DIRECTIONS FOR THIS TASK: Shift every coordinate in the answers by 26 as you write out the data again, from the line with "2280x1126 pixels." to the line with "Action: tap(282, 107)", both lines included. Leave everything else unchanged.

LISTING:

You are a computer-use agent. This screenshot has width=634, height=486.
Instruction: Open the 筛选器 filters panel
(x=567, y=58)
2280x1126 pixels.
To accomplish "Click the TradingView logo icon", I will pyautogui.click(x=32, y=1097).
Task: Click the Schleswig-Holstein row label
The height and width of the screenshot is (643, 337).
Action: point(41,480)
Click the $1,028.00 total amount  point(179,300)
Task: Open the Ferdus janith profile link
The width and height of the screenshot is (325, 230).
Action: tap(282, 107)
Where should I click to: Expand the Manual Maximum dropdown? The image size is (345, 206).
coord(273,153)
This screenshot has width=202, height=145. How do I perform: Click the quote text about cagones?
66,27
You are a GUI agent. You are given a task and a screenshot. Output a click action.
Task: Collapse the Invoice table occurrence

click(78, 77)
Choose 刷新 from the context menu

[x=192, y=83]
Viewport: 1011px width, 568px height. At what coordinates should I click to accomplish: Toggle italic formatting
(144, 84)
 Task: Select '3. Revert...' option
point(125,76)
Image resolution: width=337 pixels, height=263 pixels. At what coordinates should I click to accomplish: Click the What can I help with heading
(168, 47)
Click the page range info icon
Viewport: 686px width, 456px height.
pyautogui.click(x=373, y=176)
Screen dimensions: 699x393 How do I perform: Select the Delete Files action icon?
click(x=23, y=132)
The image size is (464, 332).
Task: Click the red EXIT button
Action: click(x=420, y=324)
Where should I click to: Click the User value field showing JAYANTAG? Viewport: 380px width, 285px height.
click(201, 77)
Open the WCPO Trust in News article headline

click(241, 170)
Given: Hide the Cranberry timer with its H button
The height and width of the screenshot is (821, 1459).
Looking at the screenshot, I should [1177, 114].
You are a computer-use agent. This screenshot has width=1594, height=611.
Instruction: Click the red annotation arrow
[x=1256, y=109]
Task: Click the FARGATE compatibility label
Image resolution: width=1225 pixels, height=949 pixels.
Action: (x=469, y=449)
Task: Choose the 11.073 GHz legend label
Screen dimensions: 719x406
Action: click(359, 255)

WRITTEN RESPONSE:
2280x1126 pixels.
To accomplish "Click the TradingView logo icon", I will pyautogui.click(x=58, y=1123).
Task: Click the Schleswig-Holstein row label
The height and width of the screenshot is (643, 337).
Action: point(67,506)
Click the $1,028.00 total amount  point(205,326)
Task: Open the Ferdus janith profile link
The width and height of the screenshot is (325, 230).
Action: tap(308, 133)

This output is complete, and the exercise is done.